Task brief>
Can you retype all of the records below line for line, without changing anything?

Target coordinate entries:
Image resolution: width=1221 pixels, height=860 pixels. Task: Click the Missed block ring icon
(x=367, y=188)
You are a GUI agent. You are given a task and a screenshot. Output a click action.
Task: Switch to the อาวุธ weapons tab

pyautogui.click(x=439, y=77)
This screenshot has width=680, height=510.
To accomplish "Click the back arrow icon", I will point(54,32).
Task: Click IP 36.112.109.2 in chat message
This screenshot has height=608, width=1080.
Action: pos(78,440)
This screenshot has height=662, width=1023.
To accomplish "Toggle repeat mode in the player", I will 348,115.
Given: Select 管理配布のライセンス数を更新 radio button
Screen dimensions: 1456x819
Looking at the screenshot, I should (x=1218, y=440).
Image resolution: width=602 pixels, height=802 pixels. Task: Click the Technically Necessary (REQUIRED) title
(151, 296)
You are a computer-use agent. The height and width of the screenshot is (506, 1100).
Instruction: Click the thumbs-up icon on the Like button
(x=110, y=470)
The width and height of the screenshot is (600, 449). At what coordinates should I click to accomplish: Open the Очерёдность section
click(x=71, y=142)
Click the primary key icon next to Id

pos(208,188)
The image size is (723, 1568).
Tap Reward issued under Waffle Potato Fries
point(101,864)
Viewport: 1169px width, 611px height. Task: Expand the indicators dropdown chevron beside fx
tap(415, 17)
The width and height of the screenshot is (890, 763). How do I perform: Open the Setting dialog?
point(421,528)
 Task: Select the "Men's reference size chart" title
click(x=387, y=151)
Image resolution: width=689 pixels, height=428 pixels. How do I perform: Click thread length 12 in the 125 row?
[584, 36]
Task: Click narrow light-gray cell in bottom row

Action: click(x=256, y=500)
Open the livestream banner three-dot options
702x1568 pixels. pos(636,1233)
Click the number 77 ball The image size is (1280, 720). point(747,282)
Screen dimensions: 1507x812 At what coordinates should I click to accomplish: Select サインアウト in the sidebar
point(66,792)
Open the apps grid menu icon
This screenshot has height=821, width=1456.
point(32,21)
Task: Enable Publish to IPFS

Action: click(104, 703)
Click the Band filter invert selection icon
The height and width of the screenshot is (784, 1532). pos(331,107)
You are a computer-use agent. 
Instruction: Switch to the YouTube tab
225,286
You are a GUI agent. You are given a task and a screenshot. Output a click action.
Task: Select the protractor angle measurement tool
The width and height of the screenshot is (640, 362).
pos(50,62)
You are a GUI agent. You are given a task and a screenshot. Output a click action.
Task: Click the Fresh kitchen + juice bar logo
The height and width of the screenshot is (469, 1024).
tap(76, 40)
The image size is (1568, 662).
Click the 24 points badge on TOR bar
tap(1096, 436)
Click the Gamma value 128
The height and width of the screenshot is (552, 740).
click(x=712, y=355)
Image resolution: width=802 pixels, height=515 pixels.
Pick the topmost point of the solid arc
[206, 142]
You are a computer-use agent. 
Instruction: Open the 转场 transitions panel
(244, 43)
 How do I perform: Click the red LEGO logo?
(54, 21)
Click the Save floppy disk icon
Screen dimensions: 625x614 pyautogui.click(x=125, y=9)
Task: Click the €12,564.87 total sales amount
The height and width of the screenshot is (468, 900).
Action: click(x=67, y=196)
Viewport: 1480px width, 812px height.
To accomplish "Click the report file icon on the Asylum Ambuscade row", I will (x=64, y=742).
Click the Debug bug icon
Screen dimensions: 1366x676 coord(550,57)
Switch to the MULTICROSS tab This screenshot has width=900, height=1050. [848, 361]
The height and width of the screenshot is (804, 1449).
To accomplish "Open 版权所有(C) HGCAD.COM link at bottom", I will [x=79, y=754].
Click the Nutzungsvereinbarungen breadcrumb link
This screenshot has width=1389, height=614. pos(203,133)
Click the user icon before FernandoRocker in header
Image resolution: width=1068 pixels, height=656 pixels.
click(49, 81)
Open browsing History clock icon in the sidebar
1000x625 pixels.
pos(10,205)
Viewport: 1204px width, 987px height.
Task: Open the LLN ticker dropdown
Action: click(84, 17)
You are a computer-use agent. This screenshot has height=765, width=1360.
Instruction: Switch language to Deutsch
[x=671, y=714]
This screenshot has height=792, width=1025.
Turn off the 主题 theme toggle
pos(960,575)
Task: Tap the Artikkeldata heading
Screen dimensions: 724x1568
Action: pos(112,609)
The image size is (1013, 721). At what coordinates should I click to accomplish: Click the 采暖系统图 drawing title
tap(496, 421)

Exercise answer>
Image resolution: width=1221 pixels, height=860 pixels. Task: Click the Missed block ring icon
(x=367, y=188)
You are a GUI agent. You are given a task and a screenshot. Output a click action.
Task: Switch to the อาวุธ weapons tab

pyautogui.click(x=439, y=77)
This screenshot has width=680, height=510.
To accomplish "Click the back arrow icon", I will point(54,32).
Task: Click IP 36.112.109.2 in chat message
This screenshot has height=608, width=1080.
Action: pos(78,440)
This screenshot has height=662, width=1023.
To accomplish "Toggle repeat mode in the player", I will 348,115.
Given: Select 管理配布のライセンス数を更新 radio button
Screen dimensions: 1456x819
Looking at the screenshot, I should (x=1218, y=440).
Image resolution: width=602 pixels, height=802 pixels. Task: Click the Technically Necessary (REQUIRED) title
(151, 296)
You are a computer-use agent. The height and width of the screenshot is (506, 1100).
Instruction: Click the thumbs-up icon on the Like button
(x=110, y=470)
The width and height of the screenshot is (600, 449). At what coordinates should I click to accomplish: Open the Очерёдность section
click(x=71, y=142)
Click the primary key icon next to Id

pos(208,188)
The image size is (723, 1568).
Tap Reward issued under Waffle Potato Fries
point(101,864)
Viewport: 1169px width, 611px height. Task: Expand the indicators dropdown chevron beside fx
tap(415, 17)
The width and height of the screenshot is (890, 763). How do I perform: Open the Setting dialog?
point(421,528)
 Task: Select the "Men's reference size chart" title
click(x=387, y=151)
Image resolution: width=689 pixels, height=428 pixels. How do I perform: Click thread length 12 in the 125 row?
[584, 36]
Task: Click narrow light-gray cell in bottom row

Action: click(x=256, y=500)
Open the livestream banner three-dot options
702x1568 pixels. pos(636,1233)
Click the number 77 ball The image size is (1280, 720). point(747,282)
Screen dimensions: 1507x812 At what coordinates should I click to accomplish: Select サインアウト in the sidebar
point(66,792)
Open the apps grid menu icon
This screenshot has height=821, width=1456.
point(32,21)
Task: Enable Publish to IPFS

Action: click(104, 703)
Click the Band filter invert selection icon
The height and width of the screenshot is (784, 1532). pos(331,107)
You are a computer-use agent. 
Instruction: Switch to the YouTube tab
225,286
You are a GUI agent. You are given a task and a screenshot. Output a click action.
Task: Select the protractor angle measurement tool
The width and height of the screenshot is (640, 362).
pos(50,62)
You are a GUI agent. You are given a task and a screenshot. Output a click action.
Task: Click the Fresh kitchen + juice bar logo
The height and width of the screenshot is (469, 1024).
tap(76, 40)
The image size is (1568, 662).
Click the 24 points badge on TOR bar
tap(1096, 436)
Click the Gamma value 128
The height and width of the screenshot is (552, 740).
click(x=712, y=355)
Image resolution: width=802 pixels, height=515 pixels.
Pick the topmost point of the solid arc
[206, 142]
You are a computer-use agent. 
Instruction: Open the 转场 transitions panel
(244, 43)
 How do I perform: Click the red LEGO logo?
(54, 21)
Click the Save floppy disk icon
Screen dimensions: 625x614 pyautogui.click(x=125, y=9)
Task: Click the €12,564.87 total sales amount
The height and width of the screenshot is (468, 900).
Action: click(x=67, y=196)
Viewport: 1480px width, 812px height.
To accomplish "Click the report file icon on the Asylum Ambuscade row", I will (x=64, y=742).
Click the Debug bug icon
Screen dimensions: 1366x676 coord(550,57)
Switch to the MULTICROSS tab This screenshot has width=900, height=1050. [848, 361]
The height and width of the screenshot is (804, 1449).
To accomplish "Open 版权所有(C) HGCAD.COM link at bottom", I will [x=79, y=754].
Click the Nutzungsvereinbarungen breadcrumb link
This screenshot has width=1389, height=614. pos(203,133)
Click the user icon before FernandoRocker in header
Image resolution: width=1068 pixels, height=656 pixels.
click(49, 81)
Open browsing History clock icon in the sidebar
1000x625 pixels.
pos(10,205)
Viewport: 1204px width, 987px height.
Task: Open the LLN ticker dropdown
Action: click(84, 17)
You are a computer-use agent. This screenshot has height=765, width=1360.
Instruction: Switch language to Deutsch
[x=671, y=714]
This screenshot has height=792, width=1025.
Turn off the 主题 theme toggle
pos(960,575)
Task: Tap the Artikkeldata heading
Screen dimensions: 724x1568
Action: pos(112,609)
The image size is (1013, 721). At what coordinates should I click to accomplish: Click the 采暖系统图 drawing title
tap(496, 421)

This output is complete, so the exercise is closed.